| Compito da svolgere |
Ricopia parola per parola dall'articolo sul Palermo tutto il passo che va da "L'edizione odierna di" fino a "parte dei rosanero.".

| Estratto del testo |
- - -
Repubblica: il Palermo fa i conti coi finali di gara choc

Repubblica: il Palermo fa i conti coi finali di gara choc

L'edizione odierna di Repubblica si concentra su ciò che sta punendo maggiormente il Palermo nell'ultimo periodo. Due episodi hanno segnato in modo profondo il girone d’andata dei rosanero, trasformando due trasferte potenzialmente decisive in altrettanti rimpianti. Ad Avellino e a Mantova, i rosanero hanno visto svanire la vittoria negli ultimi istanti, raccogliendo due pareggi che pesano ben più dei due punti conquistati.

Il conto è presto fatto: quei gol subiti nel finale hanno sottratto quattro punti che avrebbero proiettato il Palermo nelle zone altissime della classifica, a ridosso della vetta. Se si allarga lo sguardo alle altre rimonte incassate in stagione, emerge un dato ancora più significativo: sei punti lasciati per strada nel girone d’andata, frutto di episodi diversi ma accomunati dalla difficoltà nel chiudere le partite quando il risultato era dalla parte dei rosanero.

Eppure, al netto dei rimpianti, i numeri raccontano un Palermo da vertice. I 34 punti raccolti rappresentano un sensibile passo avanti rispetto alla scorsa stagione, con una squadra solida, la miglior difesa del campionato e uno dei migliori attacchi della categoria. Dati che confermano la crescita del gruppo e la bontà del percorso intrapreso.

Il dibattito sull’atteggiamento tattico accompagna inevitabilmente questo tipo di analisi. C’è chi invoca maggiore aggressività e chi, invece, invita a leggere i risultati senza farsi ingannare dagli episodi. Inzaghi, dal canto suo, ha ribadito un concetto semplice: nel calcio, se non si chiudono le partite, il rischio di essere puniti resta sempre dietro l’angolo.

La classifica, intanto, lascia tutto aperto. La Serie B ha spesso dimostrato quanto il girone di ritorno possa riscrivere gerarchie e ambizioni. Ed è proprio da questa consapevolezza che il Palermo può ripartire: trasformare i rimpianti in esperienza e restare agganciato, fino in fondo, alla corsa promozione.
- - -
Righe archiviate:
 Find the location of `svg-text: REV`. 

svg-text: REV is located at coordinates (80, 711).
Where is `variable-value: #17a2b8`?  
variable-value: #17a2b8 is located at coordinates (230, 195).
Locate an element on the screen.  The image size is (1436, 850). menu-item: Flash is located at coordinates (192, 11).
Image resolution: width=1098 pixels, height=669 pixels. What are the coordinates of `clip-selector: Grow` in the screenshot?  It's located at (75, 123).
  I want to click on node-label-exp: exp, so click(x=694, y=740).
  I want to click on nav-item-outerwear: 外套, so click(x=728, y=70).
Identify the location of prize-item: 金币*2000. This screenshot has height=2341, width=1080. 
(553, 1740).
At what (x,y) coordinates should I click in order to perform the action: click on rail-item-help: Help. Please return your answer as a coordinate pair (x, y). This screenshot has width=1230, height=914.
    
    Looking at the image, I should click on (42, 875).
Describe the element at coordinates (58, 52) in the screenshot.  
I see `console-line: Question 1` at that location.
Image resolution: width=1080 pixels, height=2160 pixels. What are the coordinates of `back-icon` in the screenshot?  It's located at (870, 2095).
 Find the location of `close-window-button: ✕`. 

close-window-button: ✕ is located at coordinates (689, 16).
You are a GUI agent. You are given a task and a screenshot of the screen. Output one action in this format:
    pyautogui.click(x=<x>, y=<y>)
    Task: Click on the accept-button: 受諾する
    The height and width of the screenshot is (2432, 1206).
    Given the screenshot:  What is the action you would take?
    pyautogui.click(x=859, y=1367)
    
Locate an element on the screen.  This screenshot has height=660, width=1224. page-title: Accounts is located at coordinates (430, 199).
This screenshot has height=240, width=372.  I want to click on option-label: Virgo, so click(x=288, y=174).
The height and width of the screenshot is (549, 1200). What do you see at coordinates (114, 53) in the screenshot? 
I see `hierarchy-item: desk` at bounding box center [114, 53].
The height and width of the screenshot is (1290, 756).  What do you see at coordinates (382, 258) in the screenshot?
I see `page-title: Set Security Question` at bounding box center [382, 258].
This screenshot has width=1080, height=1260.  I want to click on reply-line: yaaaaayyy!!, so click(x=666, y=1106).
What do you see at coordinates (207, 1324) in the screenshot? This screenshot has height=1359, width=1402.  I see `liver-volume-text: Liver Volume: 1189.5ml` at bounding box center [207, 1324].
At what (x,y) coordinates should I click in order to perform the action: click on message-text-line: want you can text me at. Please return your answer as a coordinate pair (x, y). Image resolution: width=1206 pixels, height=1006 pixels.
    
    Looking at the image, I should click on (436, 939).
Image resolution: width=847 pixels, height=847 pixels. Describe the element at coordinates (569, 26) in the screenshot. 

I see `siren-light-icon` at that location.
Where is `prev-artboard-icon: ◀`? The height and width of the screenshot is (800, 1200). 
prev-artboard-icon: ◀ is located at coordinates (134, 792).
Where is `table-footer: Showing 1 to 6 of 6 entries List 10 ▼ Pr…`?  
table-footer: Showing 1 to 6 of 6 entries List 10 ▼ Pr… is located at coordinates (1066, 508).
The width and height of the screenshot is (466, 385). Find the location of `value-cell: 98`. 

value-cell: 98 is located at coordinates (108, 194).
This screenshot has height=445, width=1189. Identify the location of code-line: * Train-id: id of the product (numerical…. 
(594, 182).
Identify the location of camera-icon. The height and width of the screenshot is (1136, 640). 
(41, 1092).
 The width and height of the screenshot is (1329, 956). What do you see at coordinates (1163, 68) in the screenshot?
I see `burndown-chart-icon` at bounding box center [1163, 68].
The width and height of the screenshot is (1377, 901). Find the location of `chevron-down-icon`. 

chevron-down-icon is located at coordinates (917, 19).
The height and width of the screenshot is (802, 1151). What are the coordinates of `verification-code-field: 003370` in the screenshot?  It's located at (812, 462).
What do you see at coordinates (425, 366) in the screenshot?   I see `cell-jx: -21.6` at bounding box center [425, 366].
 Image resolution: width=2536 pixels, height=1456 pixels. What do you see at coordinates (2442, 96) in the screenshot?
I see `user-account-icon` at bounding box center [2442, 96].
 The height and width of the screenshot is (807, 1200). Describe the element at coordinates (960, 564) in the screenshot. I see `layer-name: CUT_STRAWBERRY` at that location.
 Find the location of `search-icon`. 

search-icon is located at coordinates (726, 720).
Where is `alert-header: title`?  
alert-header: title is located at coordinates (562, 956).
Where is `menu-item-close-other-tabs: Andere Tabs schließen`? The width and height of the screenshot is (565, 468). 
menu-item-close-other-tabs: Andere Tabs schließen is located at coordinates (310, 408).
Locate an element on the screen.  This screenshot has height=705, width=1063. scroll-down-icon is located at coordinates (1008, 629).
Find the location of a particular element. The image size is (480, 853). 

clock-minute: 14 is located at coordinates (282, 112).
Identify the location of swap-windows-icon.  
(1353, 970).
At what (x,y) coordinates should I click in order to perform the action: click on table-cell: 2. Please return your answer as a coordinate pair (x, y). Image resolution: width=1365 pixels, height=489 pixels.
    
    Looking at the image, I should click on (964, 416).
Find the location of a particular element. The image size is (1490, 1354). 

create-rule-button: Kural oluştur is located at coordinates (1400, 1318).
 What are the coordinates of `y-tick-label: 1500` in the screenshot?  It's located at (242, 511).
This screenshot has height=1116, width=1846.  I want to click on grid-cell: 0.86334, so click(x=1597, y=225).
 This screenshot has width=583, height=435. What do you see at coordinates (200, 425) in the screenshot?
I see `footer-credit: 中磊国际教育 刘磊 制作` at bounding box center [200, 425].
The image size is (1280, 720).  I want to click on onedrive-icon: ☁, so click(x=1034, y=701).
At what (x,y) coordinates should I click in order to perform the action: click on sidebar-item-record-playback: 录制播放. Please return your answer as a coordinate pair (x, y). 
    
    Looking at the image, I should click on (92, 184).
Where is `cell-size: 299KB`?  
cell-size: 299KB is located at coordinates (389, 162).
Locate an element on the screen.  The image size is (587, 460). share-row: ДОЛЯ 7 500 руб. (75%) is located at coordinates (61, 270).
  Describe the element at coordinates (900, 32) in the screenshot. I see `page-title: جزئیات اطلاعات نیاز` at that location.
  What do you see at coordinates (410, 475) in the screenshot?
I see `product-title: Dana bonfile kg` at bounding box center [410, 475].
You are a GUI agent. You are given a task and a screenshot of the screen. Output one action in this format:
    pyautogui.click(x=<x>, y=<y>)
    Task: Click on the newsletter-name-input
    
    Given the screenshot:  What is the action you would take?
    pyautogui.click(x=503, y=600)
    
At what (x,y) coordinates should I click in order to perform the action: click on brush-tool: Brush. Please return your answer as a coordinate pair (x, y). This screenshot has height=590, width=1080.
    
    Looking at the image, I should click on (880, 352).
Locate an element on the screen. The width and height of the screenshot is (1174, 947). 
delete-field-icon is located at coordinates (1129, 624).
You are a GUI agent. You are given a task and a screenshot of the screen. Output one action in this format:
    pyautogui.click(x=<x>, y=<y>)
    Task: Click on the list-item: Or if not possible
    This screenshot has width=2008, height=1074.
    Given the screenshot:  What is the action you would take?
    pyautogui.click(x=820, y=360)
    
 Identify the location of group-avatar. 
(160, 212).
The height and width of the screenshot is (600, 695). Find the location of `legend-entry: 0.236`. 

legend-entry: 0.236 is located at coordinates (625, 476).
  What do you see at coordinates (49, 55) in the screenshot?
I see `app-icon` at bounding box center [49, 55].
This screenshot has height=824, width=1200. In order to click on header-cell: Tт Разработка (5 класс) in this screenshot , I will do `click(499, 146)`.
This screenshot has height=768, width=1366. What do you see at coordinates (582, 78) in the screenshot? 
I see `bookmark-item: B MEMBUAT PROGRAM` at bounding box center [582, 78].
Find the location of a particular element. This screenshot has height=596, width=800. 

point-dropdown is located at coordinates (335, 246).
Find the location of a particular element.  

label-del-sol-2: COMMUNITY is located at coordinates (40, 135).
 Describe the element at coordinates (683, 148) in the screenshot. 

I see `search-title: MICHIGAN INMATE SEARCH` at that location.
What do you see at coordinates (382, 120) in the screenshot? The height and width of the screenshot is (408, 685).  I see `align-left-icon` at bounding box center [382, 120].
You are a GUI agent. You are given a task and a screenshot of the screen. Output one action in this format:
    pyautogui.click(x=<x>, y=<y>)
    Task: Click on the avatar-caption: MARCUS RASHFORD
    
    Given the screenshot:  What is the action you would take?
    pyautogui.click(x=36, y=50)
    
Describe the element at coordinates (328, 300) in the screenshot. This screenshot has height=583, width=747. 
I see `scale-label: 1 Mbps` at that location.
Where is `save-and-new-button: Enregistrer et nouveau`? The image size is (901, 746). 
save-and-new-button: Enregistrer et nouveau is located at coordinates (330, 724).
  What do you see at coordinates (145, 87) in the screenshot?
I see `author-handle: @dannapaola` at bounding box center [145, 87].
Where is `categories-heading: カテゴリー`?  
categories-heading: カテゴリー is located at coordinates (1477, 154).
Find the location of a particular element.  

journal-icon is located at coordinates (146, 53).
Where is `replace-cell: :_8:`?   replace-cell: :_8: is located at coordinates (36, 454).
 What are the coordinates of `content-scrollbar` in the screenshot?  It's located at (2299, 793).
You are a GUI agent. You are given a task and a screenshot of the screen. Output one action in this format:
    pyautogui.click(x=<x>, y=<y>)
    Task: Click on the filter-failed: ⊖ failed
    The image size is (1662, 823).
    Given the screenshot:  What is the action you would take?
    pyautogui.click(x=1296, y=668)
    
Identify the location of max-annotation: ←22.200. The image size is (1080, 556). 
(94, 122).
- - -
| Risultato del compito |
L'edizione odierna di Repubblica si concentra su ciò che sta punendo maggiormente il Palermo nell'ultimo periodo. Due episodi hanno segnato in modo profondo il girone d’andata dei rosanero, trasformando due trasferte potenzialmente decisive in altrettanti rimpianti. Ad Avellino e a Mantova, i rosanero hanno visto svanire la vittoria negli ultimi istanti, raccogliendo due pareggi che pesano ben più dei due punti conquistati.

Il conto è presto fatto: quei gol subiti nel finale hanno sottratto quattro punti che avrebbero proiettato il Palermo nelle zone altissime della classifica, a ridosso della vetta. Se si allarga lo sguardo alle altre rimonte incassate in stagione, emerge un dato ancora più significativo: sei punti lasciati per strada nel girone d’andata, frutto di episodi diversi ma accomunati dalla difficoltà nel chiudere le partite quando il risultato era dalla parte dei rosanero.